*** SOURCE RECORDS ***

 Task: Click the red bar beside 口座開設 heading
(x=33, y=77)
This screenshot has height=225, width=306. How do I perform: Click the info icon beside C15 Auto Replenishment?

*** End of SOURCE RECORDS ***
*** SOURCE RECORDS ***

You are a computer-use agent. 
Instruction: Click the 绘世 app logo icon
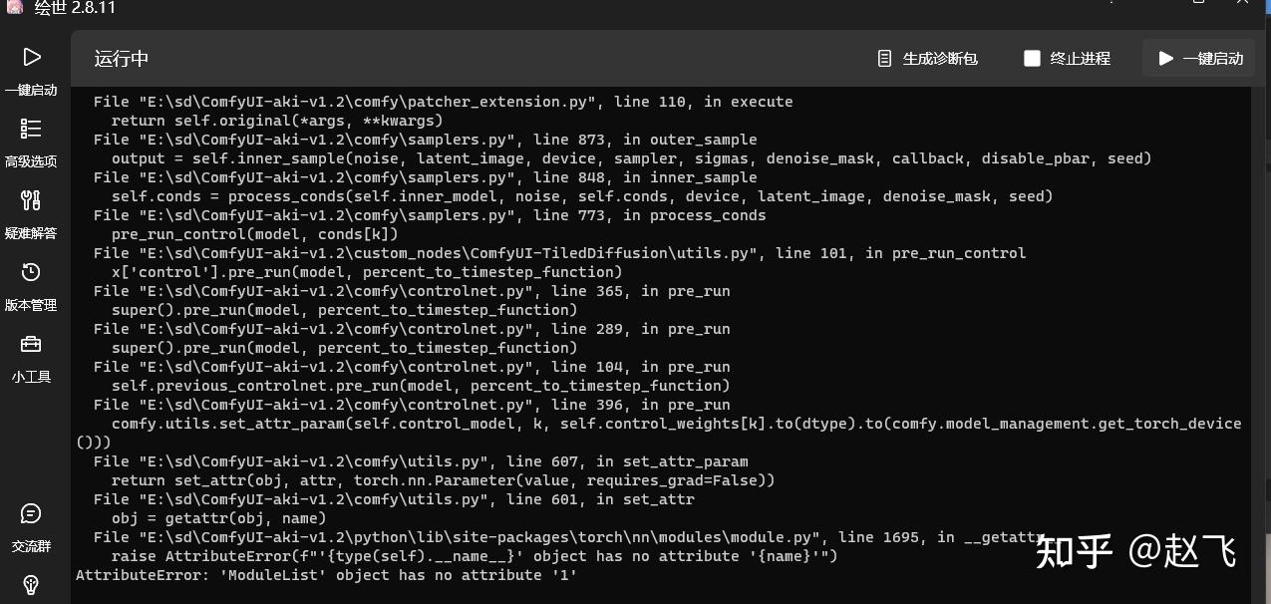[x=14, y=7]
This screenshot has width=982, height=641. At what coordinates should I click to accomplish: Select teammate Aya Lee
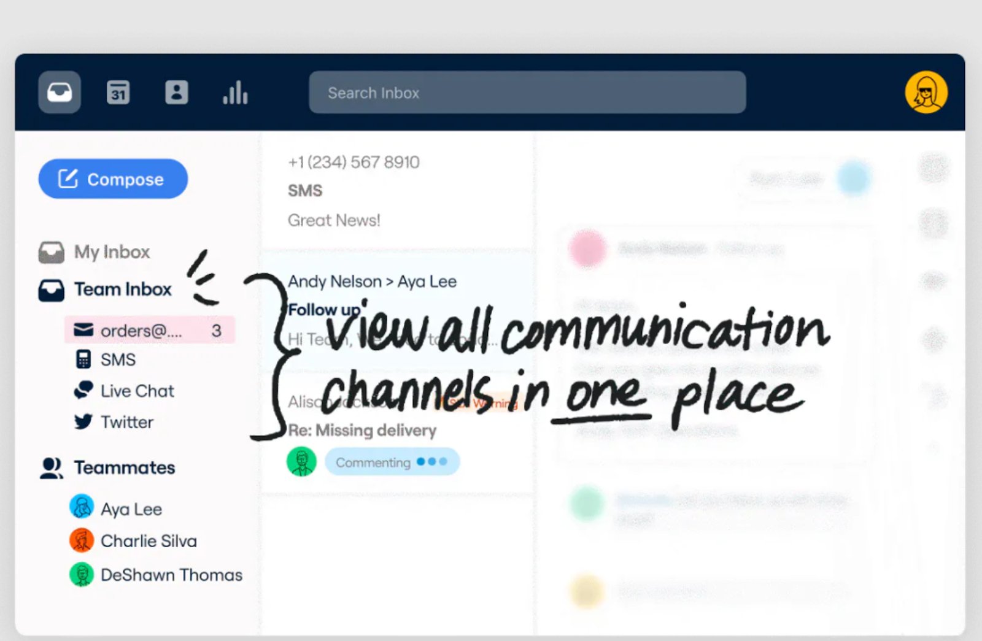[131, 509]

*** End of SOURCE RECORDS ***

• **ASSIGNMENT**
From the entries above, write out only the lines starting at the line that holds "Task: Click the red bar beside 口座開設 heading" and ending at the line that holds "This screenshot has height=225, width=306.", keeping both and matching them exactly.

• **RESULT BELOW**
 Task: Click the red bar beside 口座開設 heading
(x=33, y=77)
This screenshot has height=225, width=306. How do I perform: Click the info icon beside C15 Auto Replenishment?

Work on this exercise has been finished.